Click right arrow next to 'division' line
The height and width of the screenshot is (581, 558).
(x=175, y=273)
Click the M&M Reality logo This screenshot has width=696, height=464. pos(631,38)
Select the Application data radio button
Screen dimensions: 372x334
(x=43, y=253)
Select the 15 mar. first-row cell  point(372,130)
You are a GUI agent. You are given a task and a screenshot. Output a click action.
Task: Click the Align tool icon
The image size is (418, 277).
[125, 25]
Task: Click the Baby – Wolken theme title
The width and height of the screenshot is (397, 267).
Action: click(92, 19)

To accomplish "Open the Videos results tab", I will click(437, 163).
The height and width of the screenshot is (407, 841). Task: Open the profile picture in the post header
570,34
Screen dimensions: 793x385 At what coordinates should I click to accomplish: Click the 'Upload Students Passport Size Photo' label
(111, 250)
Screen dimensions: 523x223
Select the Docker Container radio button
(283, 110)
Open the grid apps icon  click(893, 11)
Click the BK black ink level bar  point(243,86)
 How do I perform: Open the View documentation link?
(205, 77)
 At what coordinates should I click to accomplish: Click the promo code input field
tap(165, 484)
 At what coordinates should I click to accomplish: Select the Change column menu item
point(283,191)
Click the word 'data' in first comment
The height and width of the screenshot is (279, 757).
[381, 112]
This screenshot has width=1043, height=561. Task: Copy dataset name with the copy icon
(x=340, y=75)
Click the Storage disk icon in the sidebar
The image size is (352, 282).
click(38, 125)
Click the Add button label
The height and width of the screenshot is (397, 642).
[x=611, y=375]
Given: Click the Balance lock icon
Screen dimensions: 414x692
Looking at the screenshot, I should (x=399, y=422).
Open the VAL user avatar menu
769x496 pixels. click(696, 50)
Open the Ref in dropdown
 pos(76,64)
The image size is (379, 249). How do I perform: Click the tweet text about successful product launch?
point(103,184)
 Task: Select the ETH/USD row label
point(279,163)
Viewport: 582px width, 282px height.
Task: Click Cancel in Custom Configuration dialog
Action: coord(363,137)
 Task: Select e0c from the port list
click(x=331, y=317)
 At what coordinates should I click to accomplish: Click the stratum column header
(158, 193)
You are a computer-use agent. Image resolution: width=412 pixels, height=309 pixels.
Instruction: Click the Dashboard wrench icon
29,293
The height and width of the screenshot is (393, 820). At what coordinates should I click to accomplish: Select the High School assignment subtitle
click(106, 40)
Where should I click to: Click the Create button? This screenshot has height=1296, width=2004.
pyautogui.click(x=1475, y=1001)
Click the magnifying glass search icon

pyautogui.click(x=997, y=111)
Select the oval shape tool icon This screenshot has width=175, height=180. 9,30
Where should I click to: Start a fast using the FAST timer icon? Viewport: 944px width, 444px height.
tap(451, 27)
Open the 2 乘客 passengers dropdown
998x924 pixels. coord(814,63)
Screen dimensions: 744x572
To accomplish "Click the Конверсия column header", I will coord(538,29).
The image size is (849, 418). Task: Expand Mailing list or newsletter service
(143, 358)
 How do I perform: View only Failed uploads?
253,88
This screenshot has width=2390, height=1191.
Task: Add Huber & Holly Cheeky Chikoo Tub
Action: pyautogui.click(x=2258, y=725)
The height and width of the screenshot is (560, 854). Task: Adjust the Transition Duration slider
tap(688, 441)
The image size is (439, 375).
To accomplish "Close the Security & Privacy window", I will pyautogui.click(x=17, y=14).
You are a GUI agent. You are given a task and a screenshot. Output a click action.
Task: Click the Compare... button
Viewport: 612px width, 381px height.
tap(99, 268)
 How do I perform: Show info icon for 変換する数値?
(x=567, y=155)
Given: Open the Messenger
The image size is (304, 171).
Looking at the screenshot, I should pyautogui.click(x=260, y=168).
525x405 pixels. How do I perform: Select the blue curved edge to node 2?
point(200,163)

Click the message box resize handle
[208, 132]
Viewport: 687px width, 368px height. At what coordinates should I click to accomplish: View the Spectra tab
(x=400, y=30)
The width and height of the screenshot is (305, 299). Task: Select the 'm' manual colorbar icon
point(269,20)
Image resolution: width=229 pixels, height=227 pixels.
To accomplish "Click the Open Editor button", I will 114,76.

» **EXERCISE INSTRUCTIONS**
The material above is to be transcribed in full, exactly as it appears.

» **ANSWER AREA**
Click right arrow next to 'division' line
The height and width of the screenshot is (581, 558).
(x=175, y=273)
Click the M&M Reality logo This screenshot has width=696, height=464. pos(631,38)
Select the Application data radio button
Screen dimensions: 372x334
(x=43, y=253)
Select the 15 mar. first-row cell  point(372,130)
You are a GUI agent. You are given a task and a screenshot. Output a click action.
Task: Click the Align tool icon
The image size is (418, 277).
[125, 25]
Task: Click the Baby – Wolken theme title
The width and height of the screenshot is (397, 267).
Action: click(92, 19)

To accomplish "Open the Videos results tab", I will click(437, 163).
The height and width of the screenshot is (407, 841). Task: Open the profile picture in the post header
570,34
Screen dimensions: 793x385 At what coordinates should I click to accomplish: Click the 'Upload Students Passport Size Photo' label
(111, 250)
Screen dimensions: 523x223
Select the Docker Container radio button
(283, 110)
Open the grid apps icon  click(893, 11)
Click the BK black ink level bar  point(243,86)
 How do I perform: Open the View documentation link?
(205, 77)
 At what coordinates should I click to accomplish: Click the promo code input field
tap(165, 484)
 At what coordinates should I click to accomplish: Select the Change column menu item
point(283,191)
Click the word 'data' in first comment
The height and width of the screenshot is (279, 757).
[381, 112]
This screenshot has width=1043, height=561. Task: Copy dataset name with the copy icon
(x=340, y=75)
Click the Storage disk icon in the sidebar
The image size is (352, 282).
click(38, 125)
Click the Add button label
The height and width of the screenshot is (397, 642).
[x=611, y=375]
Given: Click the Balance lock icon
Screen dimensions: 414x692
Looking at the screenshot, I should (x=399, y=422).
Open the VAL user avatar menu
769x496 pixels. click(696, 50)
Open the Ref in dropdown
 pos(76,64)
The image size is (379, 249). How do I perform: Click the tweet text about successful product launch?
point(103,184)
 Task: Select the ETH/USD row label
point(279,163)
Viewport: 582px width, 282px height.
Task: Click Cancel in Custom Configuration dialog
Action: coord(363,137)
 Task: Select e0c from the port list
click(x=331, y=317)
 At what coordinates should I click to accomplish: Click the stratum column header
(158, 193)
You are a computer-use agent. Image resolution: width=412 pixels, height=309 pixels.
Instruction: Click the Dashboard wrench icon
29,293
The height and width of the screenshot is (393, 820). At what coordinates should I click to accomplish: Select the High School assignment subtitle
click(106, 40)
Where should I click to: Click the Create button? This screenshot has height=1296, width=2004.
pyautogui.click(x=1475, y=1001)
Click the magnifying glass search icon

pyautogui.click(x=997, y=111)
Select the oval shape tool icon This screenshot has width=175, height=180. 9,30
Where should I click to: Start a fast using the FAST timer icon? Viewport: 944px width, 444px height.
tap(451, 27)
Open the 2 乘客 passengers dropdown
998x924 pixels. coord(814,63)
Screen dimensions: 744x572
To accomplish "Click the Конверсия column header", I will coord(538,29).
The image size is (849, 418). Task: Expand Mailing list or newsletter service
(143, 358)
 How do I perform: View only Failed uploads?
253,88
This screenshot has width=2390, height=1191.
Task: Add Huber & Holly Cheeky Chikoo Tub
Action: pyautogui.click(x=2258, y=725)
The height and width of the screenshot is (560, 854). Task: Adjust the Transition Duration slider
tap(688, 441)
The image size is (439, 375).
To accomplish "Close the Security & Privacy window", I will pyautogui.click(x=17, y=14).
You are a GUI agent. You are given a task and a screenshot. Output a click action.
Task: Click the Compare... button
Viewport: 612px width, 381px height.
tap(99, 268)
 How do I perform: Show info icon for 変換する数値?
(x=567, y=155)
Given: Open the Messenger
The image size is (304, 171).
Looking at the screenshot, I should pyautogui.click(x=260, y=168).
525x405 pixels. How do I perform: Select the blue curved edge to node 2?
point(200,163)

Click the message box resize handle
[208, 132]
Viewport: 687px width, 368px height. At what coordinates should I click to accomplish: View the Spectra tab
(x=400, y=30)
The width and height of the screenshot is (305, 299). Task: Select the 'm' manual colorbar icon
point(269,20)
Image resolution: width=229 pixels, height=227 pixels.
To accomplish "Click the Open Editor button", I will 114,76.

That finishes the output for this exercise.